The recycling plant in Kuppenheim, southern Germany, creates a genuine circular economy. The expected recovery rate of the mechanical-hydrometallurgical recycling plant is more than 96 percent.

Materials such as lithium, nickel and cobalt can be recovered in a way which is suitable for use in new batteries for future all-electric Mercedes-Benz vehicles.

 “The future of the automobile is electric, and batteries are an essential component of this. To produce batteries in a resource-conserving and sustainable way, recycling is also key. The circular economy is a growth engine and, at the same time, an essential building block for achieving our climate targets! I congratulate Mercedes-Benz for its courage and foresight shown by this investment in Kuppenheim. Germany remains a cutting-edge market for new and innovative technologies,” said Olaf Scholz, Federal Chancellor of the Federal Republic of Germany.
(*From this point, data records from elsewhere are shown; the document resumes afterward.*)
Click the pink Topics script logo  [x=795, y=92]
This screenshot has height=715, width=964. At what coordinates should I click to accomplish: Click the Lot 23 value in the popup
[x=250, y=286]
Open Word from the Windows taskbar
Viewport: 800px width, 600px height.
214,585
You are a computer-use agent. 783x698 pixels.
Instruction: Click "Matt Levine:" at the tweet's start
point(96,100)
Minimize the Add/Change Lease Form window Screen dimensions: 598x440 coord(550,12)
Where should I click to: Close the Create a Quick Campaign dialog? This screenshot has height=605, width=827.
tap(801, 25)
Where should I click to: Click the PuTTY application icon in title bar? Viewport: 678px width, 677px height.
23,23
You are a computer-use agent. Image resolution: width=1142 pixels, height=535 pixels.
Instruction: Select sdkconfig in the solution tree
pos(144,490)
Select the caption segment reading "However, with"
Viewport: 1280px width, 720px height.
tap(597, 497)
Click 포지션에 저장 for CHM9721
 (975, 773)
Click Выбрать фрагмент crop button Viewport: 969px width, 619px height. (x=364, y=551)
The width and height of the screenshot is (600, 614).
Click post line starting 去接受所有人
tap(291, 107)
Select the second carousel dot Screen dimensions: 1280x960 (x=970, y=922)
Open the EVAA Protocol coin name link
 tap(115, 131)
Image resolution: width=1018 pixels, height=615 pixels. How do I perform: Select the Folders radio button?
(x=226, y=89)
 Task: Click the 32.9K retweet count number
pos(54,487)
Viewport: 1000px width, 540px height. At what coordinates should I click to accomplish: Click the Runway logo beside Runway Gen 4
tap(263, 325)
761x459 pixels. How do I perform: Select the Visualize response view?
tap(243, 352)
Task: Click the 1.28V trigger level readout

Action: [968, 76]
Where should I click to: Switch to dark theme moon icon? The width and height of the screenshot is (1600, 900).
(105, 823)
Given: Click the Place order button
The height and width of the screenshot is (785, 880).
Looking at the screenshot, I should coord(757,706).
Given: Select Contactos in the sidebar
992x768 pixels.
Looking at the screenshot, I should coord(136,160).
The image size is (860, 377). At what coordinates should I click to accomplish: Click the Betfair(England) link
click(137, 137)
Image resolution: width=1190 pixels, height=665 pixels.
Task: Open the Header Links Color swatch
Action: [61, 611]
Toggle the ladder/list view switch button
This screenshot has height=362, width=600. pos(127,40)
For the first time in Europe, the Mercedes-Benz battery recycling plant covers all steps from shredding battery modules to drying and processing active battery materials.

The mechanical process sorts and separates plastics, copper, aluminium and iron in a complex, multi-stage process.

The downstream hydrometallurgical process is dedicated to the so-called black mass. These are the active materials that make up the electrodes of the battery cells. The valuable metals cobalt, nickel and lithium are extracted individually in a multi-stage chemical process.

These recyclates are of battery quality and therefore suitable for use in the production of new battery cells.

The Mercedes-Benz battery recycling plant in Kuppenheim has an annual capacity of 2,500 tonnes. The recovered materials feed into the production of more than 50,000 battery modules for new all-electric Mercedes-Benz models. The knowledge gained could help scale up production volumes in the medium to long term.